⟨

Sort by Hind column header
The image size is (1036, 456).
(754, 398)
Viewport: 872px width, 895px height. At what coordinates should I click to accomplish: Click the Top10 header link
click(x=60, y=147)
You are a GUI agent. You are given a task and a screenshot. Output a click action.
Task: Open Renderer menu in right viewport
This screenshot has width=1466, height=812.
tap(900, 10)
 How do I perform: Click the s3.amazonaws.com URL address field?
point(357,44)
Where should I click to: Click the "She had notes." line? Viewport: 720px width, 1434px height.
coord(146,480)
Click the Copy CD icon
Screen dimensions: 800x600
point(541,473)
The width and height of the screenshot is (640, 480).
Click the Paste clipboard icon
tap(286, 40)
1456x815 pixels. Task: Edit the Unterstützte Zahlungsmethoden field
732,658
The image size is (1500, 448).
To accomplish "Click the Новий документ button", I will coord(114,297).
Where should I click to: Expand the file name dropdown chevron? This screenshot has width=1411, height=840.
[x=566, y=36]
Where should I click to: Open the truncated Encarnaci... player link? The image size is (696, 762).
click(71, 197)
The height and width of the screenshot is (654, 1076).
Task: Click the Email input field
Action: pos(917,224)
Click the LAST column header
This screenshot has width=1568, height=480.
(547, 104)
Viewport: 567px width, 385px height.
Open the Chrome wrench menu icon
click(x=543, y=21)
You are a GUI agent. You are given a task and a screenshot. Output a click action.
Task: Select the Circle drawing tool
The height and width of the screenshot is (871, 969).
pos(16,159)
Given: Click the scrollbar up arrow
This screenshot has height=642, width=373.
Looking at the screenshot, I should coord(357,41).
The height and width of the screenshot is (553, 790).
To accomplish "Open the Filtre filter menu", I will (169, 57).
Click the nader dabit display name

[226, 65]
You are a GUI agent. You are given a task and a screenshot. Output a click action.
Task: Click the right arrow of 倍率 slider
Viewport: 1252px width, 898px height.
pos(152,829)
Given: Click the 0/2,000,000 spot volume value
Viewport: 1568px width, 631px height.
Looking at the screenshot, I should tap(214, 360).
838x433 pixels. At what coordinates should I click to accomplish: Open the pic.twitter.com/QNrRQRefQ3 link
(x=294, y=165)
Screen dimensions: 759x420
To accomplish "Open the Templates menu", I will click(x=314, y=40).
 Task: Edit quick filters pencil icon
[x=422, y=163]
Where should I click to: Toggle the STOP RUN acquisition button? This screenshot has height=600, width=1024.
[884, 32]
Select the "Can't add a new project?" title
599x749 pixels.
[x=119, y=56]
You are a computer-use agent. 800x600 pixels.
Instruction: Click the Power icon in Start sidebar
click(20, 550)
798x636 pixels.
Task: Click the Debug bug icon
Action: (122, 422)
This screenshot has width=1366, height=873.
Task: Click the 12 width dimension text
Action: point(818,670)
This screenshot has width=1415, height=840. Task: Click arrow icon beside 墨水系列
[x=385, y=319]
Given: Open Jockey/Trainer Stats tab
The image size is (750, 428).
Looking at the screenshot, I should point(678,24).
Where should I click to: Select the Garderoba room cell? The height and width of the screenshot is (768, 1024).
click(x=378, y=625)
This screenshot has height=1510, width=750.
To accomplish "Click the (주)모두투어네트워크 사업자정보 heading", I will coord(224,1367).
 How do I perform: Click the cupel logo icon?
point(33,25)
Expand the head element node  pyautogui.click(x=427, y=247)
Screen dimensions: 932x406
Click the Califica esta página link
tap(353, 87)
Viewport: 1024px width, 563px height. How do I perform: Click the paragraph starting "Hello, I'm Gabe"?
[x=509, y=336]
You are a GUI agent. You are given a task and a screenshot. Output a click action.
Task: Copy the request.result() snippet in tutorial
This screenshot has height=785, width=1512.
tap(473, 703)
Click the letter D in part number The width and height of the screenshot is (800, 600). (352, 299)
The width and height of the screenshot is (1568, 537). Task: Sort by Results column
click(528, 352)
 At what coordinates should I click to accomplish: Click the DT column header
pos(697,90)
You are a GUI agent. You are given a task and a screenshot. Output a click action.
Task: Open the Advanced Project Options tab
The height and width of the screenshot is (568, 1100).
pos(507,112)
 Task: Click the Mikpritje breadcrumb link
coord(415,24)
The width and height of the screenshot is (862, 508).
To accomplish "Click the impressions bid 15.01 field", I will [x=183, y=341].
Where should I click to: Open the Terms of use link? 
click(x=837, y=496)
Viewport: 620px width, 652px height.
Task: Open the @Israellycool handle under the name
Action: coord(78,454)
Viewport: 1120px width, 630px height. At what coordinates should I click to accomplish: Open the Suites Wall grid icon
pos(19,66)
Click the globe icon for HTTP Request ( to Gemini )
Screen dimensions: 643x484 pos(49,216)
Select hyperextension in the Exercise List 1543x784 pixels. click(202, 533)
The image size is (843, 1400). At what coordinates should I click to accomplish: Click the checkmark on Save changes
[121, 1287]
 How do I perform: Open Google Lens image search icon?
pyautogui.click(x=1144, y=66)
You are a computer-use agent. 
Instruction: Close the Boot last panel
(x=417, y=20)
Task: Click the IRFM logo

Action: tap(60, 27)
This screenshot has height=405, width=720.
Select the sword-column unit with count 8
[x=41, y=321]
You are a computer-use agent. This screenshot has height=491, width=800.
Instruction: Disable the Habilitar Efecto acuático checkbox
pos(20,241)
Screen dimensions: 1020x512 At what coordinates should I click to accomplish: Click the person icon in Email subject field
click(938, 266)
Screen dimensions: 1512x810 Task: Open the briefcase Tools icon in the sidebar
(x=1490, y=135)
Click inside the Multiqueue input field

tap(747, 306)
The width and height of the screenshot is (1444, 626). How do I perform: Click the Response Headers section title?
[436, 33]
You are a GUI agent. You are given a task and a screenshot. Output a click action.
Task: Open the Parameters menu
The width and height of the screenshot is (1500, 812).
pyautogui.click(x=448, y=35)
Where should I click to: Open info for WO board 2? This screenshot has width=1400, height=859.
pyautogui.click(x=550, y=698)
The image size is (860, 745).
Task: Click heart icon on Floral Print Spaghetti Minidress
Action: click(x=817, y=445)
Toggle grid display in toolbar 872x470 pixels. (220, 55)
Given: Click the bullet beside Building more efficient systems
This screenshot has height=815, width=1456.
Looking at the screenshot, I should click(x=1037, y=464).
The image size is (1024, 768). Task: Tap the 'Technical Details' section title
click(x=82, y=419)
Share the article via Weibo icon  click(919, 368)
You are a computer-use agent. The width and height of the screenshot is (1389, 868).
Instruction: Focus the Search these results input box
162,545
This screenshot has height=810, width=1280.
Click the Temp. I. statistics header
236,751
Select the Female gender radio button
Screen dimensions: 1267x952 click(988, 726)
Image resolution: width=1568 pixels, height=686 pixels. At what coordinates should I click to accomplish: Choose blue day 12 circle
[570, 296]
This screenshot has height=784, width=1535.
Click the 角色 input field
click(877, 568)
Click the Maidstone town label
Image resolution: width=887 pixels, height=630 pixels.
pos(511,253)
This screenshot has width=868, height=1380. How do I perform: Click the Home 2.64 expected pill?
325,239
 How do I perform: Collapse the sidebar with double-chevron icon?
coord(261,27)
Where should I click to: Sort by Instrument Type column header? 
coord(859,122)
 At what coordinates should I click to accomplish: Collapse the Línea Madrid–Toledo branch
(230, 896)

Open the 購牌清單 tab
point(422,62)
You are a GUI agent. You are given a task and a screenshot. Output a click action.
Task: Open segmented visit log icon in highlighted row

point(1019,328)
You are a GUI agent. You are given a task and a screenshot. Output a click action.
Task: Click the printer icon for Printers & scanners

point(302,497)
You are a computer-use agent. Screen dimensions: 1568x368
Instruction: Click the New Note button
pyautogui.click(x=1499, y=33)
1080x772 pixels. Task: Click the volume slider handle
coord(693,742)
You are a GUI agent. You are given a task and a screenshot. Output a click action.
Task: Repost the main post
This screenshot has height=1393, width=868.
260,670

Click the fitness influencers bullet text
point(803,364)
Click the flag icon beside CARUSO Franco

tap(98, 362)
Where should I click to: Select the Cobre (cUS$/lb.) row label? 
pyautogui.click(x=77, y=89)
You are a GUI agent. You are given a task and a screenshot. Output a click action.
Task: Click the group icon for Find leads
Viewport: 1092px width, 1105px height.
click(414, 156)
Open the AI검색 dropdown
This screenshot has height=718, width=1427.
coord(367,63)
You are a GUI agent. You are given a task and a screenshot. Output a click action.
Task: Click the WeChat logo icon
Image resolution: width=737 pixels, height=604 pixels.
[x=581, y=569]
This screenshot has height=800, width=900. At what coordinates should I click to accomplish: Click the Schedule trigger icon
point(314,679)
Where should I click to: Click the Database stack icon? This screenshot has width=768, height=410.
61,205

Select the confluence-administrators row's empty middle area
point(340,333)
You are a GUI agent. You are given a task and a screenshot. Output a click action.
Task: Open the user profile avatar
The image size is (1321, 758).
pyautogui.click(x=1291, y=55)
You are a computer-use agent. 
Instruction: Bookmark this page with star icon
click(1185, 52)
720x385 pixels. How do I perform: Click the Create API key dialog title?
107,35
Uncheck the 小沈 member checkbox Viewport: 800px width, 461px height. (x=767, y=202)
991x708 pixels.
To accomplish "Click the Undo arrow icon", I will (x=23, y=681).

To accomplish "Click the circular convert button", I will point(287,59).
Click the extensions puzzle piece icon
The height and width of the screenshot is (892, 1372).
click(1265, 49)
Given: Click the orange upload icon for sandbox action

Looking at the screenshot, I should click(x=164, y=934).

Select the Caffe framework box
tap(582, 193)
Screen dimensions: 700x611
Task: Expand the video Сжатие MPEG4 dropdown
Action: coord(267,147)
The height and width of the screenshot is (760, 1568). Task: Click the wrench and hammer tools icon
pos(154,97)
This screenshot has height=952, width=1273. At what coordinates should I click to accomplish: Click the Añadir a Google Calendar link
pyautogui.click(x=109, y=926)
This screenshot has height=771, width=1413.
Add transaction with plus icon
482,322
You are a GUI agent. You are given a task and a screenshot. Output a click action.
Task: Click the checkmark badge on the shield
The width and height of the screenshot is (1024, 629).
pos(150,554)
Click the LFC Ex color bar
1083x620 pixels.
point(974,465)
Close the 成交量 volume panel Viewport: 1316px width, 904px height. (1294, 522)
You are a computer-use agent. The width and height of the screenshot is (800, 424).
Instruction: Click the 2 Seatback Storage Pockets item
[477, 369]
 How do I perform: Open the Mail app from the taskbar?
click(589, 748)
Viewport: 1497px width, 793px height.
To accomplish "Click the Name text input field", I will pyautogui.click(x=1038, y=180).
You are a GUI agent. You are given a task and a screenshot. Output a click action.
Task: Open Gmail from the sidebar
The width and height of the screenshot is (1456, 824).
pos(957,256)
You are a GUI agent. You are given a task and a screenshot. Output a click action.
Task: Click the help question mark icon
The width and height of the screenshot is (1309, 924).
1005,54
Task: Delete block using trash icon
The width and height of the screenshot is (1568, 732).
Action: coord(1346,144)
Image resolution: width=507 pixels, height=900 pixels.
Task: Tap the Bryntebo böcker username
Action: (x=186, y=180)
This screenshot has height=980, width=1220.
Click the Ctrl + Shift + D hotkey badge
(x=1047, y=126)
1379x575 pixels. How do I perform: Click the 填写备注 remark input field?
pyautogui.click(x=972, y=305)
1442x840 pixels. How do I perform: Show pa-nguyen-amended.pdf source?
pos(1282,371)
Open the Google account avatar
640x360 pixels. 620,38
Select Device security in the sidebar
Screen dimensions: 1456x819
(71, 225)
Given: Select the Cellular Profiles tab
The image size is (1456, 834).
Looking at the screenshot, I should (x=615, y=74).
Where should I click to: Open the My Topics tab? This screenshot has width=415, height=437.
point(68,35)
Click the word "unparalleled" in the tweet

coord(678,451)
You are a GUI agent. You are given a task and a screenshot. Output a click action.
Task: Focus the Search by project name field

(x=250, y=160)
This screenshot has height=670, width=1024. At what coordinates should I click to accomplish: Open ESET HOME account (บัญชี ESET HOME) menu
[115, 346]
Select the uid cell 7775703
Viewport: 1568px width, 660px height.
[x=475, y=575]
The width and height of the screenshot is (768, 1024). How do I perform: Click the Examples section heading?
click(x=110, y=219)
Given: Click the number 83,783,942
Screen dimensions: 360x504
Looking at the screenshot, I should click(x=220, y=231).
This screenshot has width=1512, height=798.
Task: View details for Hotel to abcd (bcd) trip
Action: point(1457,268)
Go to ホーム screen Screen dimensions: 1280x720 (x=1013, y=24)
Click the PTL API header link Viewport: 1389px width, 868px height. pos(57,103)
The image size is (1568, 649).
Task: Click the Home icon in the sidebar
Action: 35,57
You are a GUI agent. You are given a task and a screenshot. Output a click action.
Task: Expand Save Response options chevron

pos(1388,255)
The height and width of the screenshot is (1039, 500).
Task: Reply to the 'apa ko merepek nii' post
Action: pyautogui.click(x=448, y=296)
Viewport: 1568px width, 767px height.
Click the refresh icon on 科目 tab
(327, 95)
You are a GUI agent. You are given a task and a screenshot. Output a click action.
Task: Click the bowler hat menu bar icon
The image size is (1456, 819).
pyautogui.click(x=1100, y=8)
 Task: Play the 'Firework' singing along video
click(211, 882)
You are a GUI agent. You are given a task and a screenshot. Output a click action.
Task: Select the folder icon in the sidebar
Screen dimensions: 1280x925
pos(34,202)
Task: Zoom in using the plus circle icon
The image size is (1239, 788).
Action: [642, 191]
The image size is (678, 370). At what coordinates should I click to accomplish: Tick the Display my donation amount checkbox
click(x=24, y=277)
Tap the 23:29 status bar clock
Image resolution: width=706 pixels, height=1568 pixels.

⟩

### Aim:
Rewrite the part of the listing that begins at the line containing "Share the article" and ends after the line containing "coord(693,742)", swapping "screenshot" for "screen capture" and leaving everything else the same.

### Answer to this exercise:
Share the article via Weibo icon  click(919, 368)
You are a computer-use agent. The width and height of the screen capture is (1389, 868).
Instruction: Focus the Search these results input box
162,545
This screen capture has height=810, width=1280.
Click the Temp. I. statistics header
236,751
Select the Female gender radio button
Screen dimensions: 1267x952 click(988, 726)
Image resolution: width=1568 pixels, height=686 pixels. At what coordinates should I click to accomplish: Choose blue day 12 circle
[570, 296]
This screen capture has height=784, width=1535.
Click the 角色 input field
click(877, 568)
Click the Maidstone town label
Image resolution: width=887 pixels, height=630 pixels.
pos(511,253)
This screen capture has width=868, height=1380. How do I perform: Click the Home 2.64 expected pill?
325,239
 How do I perform: Collapse the sidebar with double-chevron icon?
coord(261,27)
Where should I click to: Sort by Instrument Type column header? 
coord(859,122)
 At what coordinates should I click to accomplish: Collapse the Línea Madrid–Toledo branch
(230, 896)

Open the 購牌清單 tab
point(422,62)
You are a GUI agent. You are given a task and a screen capture. Output a click action.
Task: Open segmented visit log icon in highlighted row

point(1019,328)
You are a GUI agent. You are given a task and a screen capture. Output a click action.
Task: Click the printer icon for Printers & scanners

point(302,497)
You are a computer-use agent. Screen dimensions: 1568x368
Instruction: Click the New Note button
pyautogui.click(x=1499, y=33)
1080x772 pixels. Task: Click the volume slider handle
coord(693,742)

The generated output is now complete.